GB2567749A

GB2567749A - Method for associating domain name with website access behavior

Info

Publication number: GB2567749A
Application number: GB1816195.0A
Authority: GB
Inventors: Zhang Dashun
Original assignee: Shanghai Yamu Communication Tech Co Ltd
Current assignee: Shanghai Yamu Communication Tech Co Ltd
Priority date: 2016-04-14
Filing date: 2016-08-17
Publication date: 2019-04-24
Also published as: JP2019514137A; WO2017177590A1; RU2709647C1; RU2709647C9; CN105763633A; JP6703621B2; CN105763633B

Abstract

The present invention provides a method for associating a domain name with a website access behavior, comprising the following steps: step S1, simulating a user's website access behavior by means of a crawler program, so as to obtain all DNS domain name requests in a current HTTP request, i.e., a crawled DNS domain name request set; step S2, slicing a DNS log to obtain n domain name request sets, n being an integer greater than or equal to 1; and step 3, performing set-to-set matching on the crawled DNS domain name request set in step S1 and the domain name request sets obtained by DNS log slicing in step S2, and if one of the domain name request sets obtained by DNS log slicing is equal to or contained in the crawled DNS domain name request set, considering that the DNS log indicates that the user clicks on the domain name of a URL requested by the crawler program during crawling. By means of the method for associating a domain name with a website access behavior of the present invention, the analysis on a user's Internet browsing behavior can also be implemented by means of a DNS log.

Description

The disclosure relates to the field of Internet DNS domain name resolution and web crawler technique, and more particularly, to a method for associating a domain name with a website visiting behavior.

Background Art

DNS (Domain Name System) is a distributed database which provides a mapping between a domain name and an IP address on the Internet. DNS can allow a user to access Internet more conveniently without memorizing IP strings of numbers that can be directly read by machine. “The DNS name resolution technique” means that when visiting a website, the user types its domain name in the browser first and press the enter key. Then the browser initiates a DNS request. With the DNS technique, the browser can obtain an IP address of the server corresponding to the domain name and initiate an HTTP request for this IP address.

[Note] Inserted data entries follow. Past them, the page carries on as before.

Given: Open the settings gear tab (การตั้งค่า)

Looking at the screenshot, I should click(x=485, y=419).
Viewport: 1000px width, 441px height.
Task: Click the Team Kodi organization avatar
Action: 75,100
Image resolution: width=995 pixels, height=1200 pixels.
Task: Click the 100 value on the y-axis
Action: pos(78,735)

The web crawler technique is a program or script which crawls web information automatically according to certain rules. The web crawler technique simulates the user to initiate an HTTP request for the website and records the DNS request generated during the process.

The value of DNS data has always been ignored and only considered as a corresponding relation between IP and domain name, so that no one at present on the market would associate via DNS data.

Summary of the Disclosure

The disclosure provides a method for associating a domain name with a website visiting behavior. By means of a combination of DNS log collection and web crawler technique, the analysis on an Internet browsing behavior of a user can also be implemented via a DNS log.

A method for associating a domain name with a website visiting behavior in this disclosure, includes the following steps: step SI, simulating a website visiting behavior of a user by means of a crawler program, so as to obtain all DNS domain name requests in a current HTTP request, i.e., a crawled DNS domain name request set; step S2,segmentinga DNS log to obtain n domain name request sets, n being an integer greater than or equal to 1; and step S3, performing set-to-set matching on the crawled DNS domain name request set in step SI and the domain name request sets obtained by the DNS log segmentation in step S2, and if one of the domain name request sets obtained by the DNS log segmentation is equal to or contained in the crawled DNS domain name request set, considering that the DNS log indicates that the user has clicked the domain name of a URL requested by the crawler program during crawling.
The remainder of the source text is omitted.